Exercise goal
Please return only the lines from the one holding "Click the 線 line command icon" through the one holding "Task: Toggle the 'Đã nhận' checkbox", exactly as they appear in the records below, both ends included.

Dataset content
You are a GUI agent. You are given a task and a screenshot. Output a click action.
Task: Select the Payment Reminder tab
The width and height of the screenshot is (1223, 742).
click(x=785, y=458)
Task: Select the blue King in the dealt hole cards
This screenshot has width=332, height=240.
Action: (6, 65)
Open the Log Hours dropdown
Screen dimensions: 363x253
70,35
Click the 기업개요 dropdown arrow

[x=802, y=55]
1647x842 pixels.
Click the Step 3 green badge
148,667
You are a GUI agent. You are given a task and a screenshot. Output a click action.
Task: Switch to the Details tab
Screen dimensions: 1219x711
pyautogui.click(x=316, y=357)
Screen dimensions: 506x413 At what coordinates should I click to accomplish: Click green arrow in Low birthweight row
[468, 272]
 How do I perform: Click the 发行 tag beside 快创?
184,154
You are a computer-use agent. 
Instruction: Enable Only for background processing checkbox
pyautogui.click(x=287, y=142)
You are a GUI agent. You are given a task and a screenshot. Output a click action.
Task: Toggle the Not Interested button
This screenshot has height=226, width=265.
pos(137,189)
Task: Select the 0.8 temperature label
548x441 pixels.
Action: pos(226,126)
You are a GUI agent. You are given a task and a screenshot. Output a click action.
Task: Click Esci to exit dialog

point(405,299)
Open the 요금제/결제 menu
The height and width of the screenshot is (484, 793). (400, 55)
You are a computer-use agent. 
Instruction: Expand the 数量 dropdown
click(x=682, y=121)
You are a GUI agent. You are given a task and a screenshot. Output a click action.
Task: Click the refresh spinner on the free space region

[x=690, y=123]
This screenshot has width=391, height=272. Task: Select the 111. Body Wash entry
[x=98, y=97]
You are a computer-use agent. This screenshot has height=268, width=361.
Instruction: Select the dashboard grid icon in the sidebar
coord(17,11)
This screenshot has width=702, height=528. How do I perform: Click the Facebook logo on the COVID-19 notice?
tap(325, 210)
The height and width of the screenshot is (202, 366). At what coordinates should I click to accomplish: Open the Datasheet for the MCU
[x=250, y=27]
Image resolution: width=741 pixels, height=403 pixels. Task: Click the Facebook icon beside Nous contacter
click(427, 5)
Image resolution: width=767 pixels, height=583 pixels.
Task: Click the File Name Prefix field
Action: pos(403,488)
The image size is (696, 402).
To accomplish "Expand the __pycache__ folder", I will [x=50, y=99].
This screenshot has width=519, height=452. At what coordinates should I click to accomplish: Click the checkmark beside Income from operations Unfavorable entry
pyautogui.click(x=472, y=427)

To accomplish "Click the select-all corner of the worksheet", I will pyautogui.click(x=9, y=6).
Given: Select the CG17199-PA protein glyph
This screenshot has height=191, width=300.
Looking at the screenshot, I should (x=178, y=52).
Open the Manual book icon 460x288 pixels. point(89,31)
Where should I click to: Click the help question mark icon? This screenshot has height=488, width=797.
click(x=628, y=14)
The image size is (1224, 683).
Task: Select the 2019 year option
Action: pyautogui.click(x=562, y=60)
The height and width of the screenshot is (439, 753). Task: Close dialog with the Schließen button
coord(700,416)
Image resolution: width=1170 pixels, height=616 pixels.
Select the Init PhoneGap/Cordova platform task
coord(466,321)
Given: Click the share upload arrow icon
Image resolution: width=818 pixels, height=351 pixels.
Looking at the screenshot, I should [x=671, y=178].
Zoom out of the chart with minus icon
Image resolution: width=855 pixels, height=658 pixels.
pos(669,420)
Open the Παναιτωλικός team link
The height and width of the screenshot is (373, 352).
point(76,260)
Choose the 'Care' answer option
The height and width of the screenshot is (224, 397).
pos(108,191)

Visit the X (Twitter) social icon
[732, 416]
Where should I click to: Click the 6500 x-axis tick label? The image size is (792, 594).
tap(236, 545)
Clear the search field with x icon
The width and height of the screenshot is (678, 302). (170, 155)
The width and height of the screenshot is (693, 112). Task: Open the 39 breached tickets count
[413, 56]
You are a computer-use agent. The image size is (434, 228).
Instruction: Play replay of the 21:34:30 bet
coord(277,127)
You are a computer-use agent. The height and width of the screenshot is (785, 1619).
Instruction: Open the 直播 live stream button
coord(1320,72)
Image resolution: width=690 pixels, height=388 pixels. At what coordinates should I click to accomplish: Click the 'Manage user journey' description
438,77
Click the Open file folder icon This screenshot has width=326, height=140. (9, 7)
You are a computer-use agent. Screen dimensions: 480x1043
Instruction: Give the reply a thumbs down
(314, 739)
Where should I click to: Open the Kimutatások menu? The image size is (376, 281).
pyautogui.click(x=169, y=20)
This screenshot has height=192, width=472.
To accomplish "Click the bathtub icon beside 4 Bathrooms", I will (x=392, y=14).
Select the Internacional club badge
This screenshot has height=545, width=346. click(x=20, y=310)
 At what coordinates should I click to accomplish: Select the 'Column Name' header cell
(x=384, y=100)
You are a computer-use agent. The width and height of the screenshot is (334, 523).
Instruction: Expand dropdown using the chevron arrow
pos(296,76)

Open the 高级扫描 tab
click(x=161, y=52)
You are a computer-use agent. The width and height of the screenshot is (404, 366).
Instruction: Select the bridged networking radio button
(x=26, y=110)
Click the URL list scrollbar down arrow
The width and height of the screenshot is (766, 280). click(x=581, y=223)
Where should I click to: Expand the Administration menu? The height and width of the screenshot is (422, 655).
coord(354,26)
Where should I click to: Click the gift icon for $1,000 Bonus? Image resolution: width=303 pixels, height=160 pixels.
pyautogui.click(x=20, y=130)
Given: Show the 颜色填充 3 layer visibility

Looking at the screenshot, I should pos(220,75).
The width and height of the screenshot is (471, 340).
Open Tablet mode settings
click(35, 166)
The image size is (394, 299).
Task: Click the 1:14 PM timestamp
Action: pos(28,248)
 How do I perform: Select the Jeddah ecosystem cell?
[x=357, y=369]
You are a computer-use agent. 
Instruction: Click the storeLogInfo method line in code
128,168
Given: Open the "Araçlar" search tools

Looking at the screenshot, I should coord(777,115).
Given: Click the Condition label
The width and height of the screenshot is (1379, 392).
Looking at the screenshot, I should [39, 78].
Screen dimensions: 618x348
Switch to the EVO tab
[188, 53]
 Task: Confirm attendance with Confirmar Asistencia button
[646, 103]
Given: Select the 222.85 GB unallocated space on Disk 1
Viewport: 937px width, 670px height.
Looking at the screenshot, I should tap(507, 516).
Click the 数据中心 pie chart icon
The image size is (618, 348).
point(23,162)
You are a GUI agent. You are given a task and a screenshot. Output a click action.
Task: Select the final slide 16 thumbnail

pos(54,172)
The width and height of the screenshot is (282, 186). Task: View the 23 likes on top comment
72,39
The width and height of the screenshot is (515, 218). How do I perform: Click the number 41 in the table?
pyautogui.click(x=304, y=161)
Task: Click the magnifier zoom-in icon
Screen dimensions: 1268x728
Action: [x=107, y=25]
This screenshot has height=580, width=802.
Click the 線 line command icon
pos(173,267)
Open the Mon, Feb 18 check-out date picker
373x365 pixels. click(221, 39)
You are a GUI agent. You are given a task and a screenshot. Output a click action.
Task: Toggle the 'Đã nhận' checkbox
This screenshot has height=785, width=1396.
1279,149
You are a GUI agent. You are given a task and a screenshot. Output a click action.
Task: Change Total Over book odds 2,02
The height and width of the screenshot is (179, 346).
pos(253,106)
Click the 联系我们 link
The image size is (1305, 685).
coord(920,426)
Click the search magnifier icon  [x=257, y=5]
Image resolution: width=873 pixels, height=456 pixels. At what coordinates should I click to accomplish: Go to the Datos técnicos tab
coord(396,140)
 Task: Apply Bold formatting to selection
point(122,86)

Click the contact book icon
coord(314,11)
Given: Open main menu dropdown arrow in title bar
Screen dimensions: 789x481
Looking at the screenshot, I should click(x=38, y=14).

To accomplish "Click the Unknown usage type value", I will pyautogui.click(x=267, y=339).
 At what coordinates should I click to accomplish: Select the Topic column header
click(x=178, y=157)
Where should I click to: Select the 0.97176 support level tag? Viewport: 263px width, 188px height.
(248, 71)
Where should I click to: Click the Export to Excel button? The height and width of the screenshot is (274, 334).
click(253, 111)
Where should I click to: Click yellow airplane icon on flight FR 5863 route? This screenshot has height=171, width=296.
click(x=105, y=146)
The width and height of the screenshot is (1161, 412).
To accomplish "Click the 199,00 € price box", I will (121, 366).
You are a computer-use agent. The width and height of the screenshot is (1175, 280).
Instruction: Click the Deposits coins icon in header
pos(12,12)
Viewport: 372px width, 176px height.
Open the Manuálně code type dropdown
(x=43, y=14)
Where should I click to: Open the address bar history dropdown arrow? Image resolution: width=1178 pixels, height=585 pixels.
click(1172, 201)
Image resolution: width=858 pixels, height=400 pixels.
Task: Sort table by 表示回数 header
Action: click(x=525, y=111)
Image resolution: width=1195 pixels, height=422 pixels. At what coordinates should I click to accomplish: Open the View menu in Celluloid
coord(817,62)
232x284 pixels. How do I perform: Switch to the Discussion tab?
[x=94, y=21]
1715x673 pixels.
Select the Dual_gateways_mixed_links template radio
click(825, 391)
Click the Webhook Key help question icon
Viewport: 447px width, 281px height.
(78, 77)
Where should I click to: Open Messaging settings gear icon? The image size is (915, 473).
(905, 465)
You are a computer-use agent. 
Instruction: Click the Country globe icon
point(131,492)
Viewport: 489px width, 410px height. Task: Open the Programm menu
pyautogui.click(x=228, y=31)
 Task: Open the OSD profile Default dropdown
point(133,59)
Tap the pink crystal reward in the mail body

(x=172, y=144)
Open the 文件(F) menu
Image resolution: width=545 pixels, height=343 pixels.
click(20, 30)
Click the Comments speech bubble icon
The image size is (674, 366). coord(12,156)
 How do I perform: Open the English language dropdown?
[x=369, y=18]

Solution for this task
Click the 線 line command icon
pos(173,267)
Open the Mon, Feb 18 check-out date picker
373x365 pixels. click(221, 39)
You are a GUI agent. You are given a task and a screenshot. Output a click action.
Task: Toggle the 'Đã nhận' checkbox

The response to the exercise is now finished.